Thanks, Harish.
Mike – this would be a cleaner version for your use case:
df.filter(df("filter_field") === "value").select("field1").show()
Mohammed
From: Harish Butani [mailto:[email protected]]
Sent: Monday, July 20, 2015 5:37 PM
To: Mohammed Guller
Cc: Michael Armbrust; Mike Trienis; [email protected]
Subject: Re: Data frames select and where clause dependency
Yes via: org.apache.spark.sql.catalyst.optimizer.ColumnPruning
See DefaultOptimizer.batches for list of logical rewrites.
You can see the optimized plan by printing: df.queryExecution.optimizedPlan
On Mon, Jul 20, 2015 at 5:22 PM, Mohammed Guller
<[email protected]<mailto:[email protected]>> wrote:
Michael,
How would the Catalyst optimizer optimize this version?
df.filter(df("filter_field") === "value").select("field1").show()
Would it still read all the columns in df or would it read only “filter_field”
and “field1” since only two columns are used (assuming other columns from df
are not used anywhere else)?
Mohammed
From: Michael Armbrust
[mailto:[email protected]<mailto:[email protected]>]
Sent: Friday, July 17, 2015 1:39 PM
To: Mike Trienis
Cc: [email protected]<mailto:[email protected]>
Subject: Re: Data frames select and where clause dependency
Each operation on a dataframe is completely independent and doesn't know what
operations happened before it. When you do a selection, you are removing other
columns from the dataframe and so the filter has nothing to operate on.

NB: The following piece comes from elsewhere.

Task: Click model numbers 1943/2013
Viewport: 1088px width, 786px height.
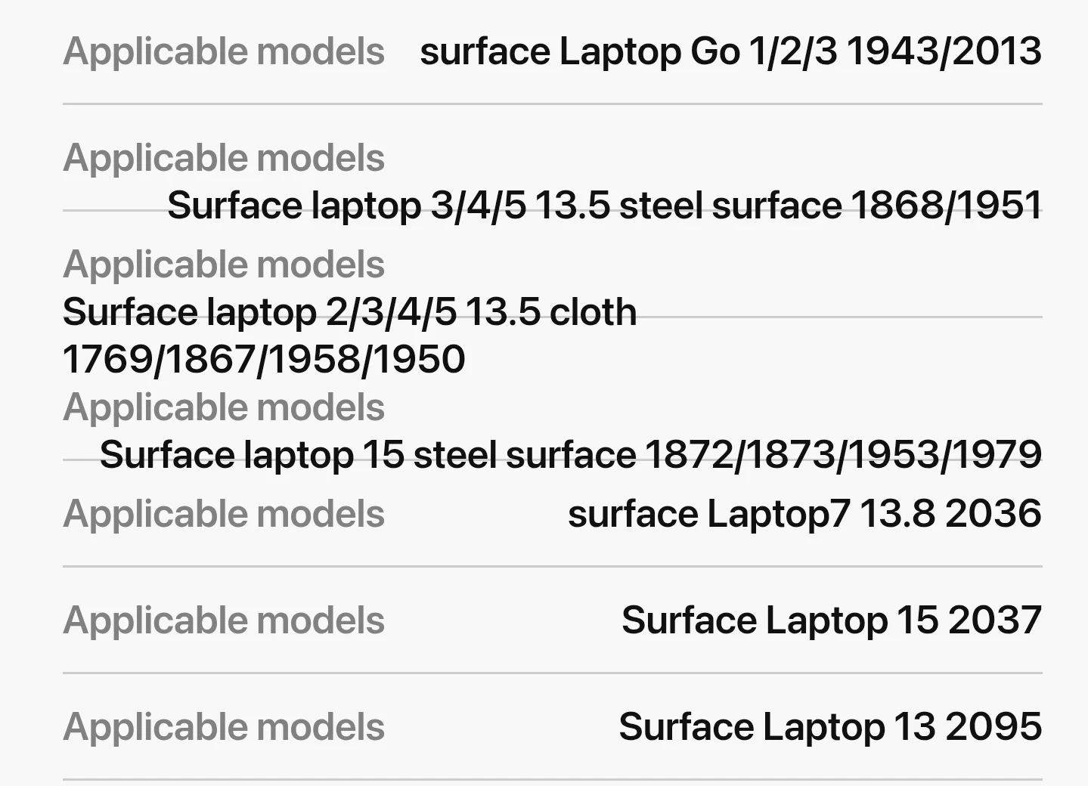Action: (x=944, y=51)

On Fri, Jul 17, 2015 at 11:55 AM, Mike Trienis
<[email protected]<mailto:[email protected]>> wrote:
I'd like to understand why the where field must exist in the select clause.
For example, the following select statement works fine
* df.select("field1", "filter_field").filter(df("filter_field") ===
"value").show()
However, the next one fails with the error "in operator !Filter
(filter_field#60 = value);"
* df.select("field1").filter(df("filter_field") === "value").show()
As a work-around, it seems that I can do the following
* df.select("field1", "filter_field").filter(df("filter_field") ===
"value").drop("filter_field").show()
Thanks, Mike.